**Exercise description:** As an exercise, copy out the entries exactly as written.
═════ Material for the task ═════
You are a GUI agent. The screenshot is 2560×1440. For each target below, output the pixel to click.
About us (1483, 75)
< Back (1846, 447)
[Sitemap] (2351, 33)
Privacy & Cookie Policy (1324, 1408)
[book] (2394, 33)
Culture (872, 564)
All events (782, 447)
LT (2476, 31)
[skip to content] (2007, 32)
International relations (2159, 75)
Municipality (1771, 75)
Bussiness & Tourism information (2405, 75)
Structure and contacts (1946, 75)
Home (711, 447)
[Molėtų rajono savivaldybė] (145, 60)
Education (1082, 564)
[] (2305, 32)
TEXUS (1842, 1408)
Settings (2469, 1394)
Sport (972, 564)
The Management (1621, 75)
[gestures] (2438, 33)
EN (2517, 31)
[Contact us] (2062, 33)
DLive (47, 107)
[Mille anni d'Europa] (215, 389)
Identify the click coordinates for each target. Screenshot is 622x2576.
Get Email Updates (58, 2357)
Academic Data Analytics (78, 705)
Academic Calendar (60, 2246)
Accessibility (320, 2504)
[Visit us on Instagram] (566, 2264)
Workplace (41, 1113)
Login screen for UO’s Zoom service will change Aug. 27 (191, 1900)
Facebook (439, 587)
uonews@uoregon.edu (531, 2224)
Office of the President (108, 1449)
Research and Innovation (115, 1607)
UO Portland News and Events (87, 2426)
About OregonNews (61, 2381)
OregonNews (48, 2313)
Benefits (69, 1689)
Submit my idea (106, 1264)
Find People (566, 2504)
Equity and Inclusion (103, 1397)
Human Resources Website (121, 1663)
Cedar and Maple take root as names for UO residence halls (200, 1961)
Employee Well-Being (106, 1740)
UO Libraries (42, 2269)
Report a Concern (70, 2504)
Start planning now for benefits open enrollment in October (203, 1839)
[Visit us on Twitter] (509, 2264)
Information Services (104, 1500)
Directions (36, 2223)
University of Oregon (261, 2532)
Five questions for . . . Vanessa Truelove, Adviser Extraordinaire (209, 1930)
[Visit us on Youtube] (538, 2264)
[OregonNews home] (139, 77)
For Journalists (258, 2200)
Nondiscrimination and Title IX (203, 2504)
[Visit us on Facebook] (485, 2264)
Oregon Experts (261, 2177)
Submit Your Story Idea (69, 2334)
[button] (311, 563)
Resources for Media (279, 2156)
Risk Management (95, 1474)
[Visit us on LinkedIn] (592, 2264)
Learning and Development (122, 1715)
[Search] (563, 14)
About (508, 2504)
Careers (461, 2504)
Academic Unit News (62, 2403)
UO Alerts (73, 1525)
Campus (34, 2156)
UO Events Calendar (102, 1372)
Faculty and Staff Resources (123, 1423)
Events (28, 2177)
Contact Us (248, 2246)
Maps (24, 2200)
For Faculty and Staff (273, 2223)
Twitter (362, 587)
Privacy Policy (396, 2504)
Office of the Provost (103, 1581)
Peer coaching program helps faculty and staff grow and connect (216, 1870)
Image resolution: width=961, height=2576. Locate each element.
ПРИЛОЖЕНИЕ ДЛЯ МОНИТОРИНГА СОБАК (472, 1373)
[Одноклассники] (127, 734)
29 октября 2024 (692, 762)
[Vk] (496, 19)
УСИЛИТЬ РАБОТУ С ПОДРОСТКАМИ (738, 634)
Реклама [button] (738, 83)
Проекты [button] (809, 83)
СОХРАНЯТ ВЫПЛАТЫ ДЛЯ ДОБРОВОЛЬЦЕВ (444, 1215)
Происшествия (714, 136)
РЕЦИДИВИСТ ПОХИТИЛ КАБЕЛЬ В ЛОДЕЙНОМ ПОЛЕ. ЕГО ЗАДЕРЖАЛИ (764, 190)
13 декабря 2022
═════
**Solution:**
You are a GUI agent. The screenshot is 2560×1440. For each target below, output the pixel to click.
About us (1483, 75)
< Back (1846, 447)
[Sitemap] (2351, 33)
Privacy & Cookie Policy (1324, 1408)
[book] (2394, 33)
Culture (872, 564)
All events (782, 447)
LT (2476, 31)
[skip to content] (2007, 32)
International relations (2159, 75)
Municipality (1771, 75)
Bussiness & Tourism information (2405, 75)
Structure and contacts (1946, 75)
Home (711, 447)
[Molėtų rajono savivaldybė] (145, 60)
Education (1082, 564)
[] (2305, 32)
TEXUS (1842, 1408)
Settings (2469, 1394)
Sport (972, 564)
The Management (1621, 75)
[gestures] (2438, 33)
EN (2517, 31)
[Contact us] (2062, 33)
DLive (47, 107)
[Mille anni d'Europa] (215, 389)
Identify the click coordinates for each target. Screenshot is 622x2576.
Get Email Updates (58, 2357)
Academic Data Analytics (78, 705)
Academic Calendar (60, 2246)
Accessibility (320, 2504)
[Visit us on Instagram] (566, 2264)
Workplace (41, 1113)
Login screen for UO’s Zoom service will change Aug. 27 (191, 1900)
Facebook (439, 587)
uonews@uoregon.edu (531, 2224)
Office of the President (108, 1449)
Research and Innovation (115, 1607)
UO Portland News and Events (87, 2426)
About OregonNews (61, 2381)
OregonNews (48, 2313)
Benefits (69, 1689)
Submit my idea (106, 1264)
Find People (566, 2504)
Equity and Inclusion (103, 1397)
Human Resources Website (121, 1663)
Cedar and Maple take root as names for UO residence halls (200, 1961)
Employee Well-Being (106, 1740)
UO Libraries (42, 2269)
Report a Concern (70, 2504)
Start planning now for benefits open enrollment in October (203, 1839)
[Visit us on Twitter] (509, 2264)
Information Services (104, 1500)
Directions (36, 2223)
University of Oregon (261, 2532)
Five questions for . . . Vanessa Truelove, Adviser Extraordinaire (209, 1930)
[Visit us on Youtube] (538, 2264)
[OregonNews home] (139, 77)
For Journalists (258, 2200)
Nondiscrimination and Title IX (203, 2504)
[Visit us on Facebook] (485, 2264)
Oregon Experts (261, 2177)
Submit Your Story Idea (69, 2334)
[button] (311, 563)
Resources for Media (279, 2156)
Risk Management (95, 1474)
[Visit us on LinkedIn] (592, 2264)
Learning and Development (122, 1715)
[Search] (563, 14)
About (508, 2504)
Careers (461, 2504)
Academic Unit News (62, 2403)
UO Alerts (73, 1525)
Campus (34, 2156)
UO Events Calendar (102, 1372)
Faculty and Staff Resources (123, 1423)
Events (28, 2177)
Contact Us (248, 2246)
Maps (24, 2200)
For Faculty and Staff (273, 2223)
Twitter (362, 587)
Privacy Policy (396, 2504)
Office of the Provost (103, 1581)
Peer coaching program helps faculty and staff grow and connect (216, 1870)
Image resolution: width=961, height=2576. Locate each element.
ПРИЛОЖЕНИЕ ДЛЯ МОНИТОРИНГА СОБАК (472, 1373)
[Одноклассники] (127, 734)
29 октября 2024 (692, 762)
[Vk] (496, 19)
УСИЛИТЬ РАБОТУ С ПОДРОСТКАМИ (738, 634)
Реклама [button] (738, 83)
Проекты [button] (809, 83)
СОХРАНЯТ ВЫПЛАТЫ ДЛЯ ДОБРОВОЛЬЦЕВ (444, 1215)
Происшествия (714, 136)
РЕЦИДИВИСТ ПОХИТИЛ КАБЕЛЬ В ЛОДЕЙНОМ ПОЛЕ. ЕГО ЗАДЕРЖАЛИ (764, 190)
13 декабря 2022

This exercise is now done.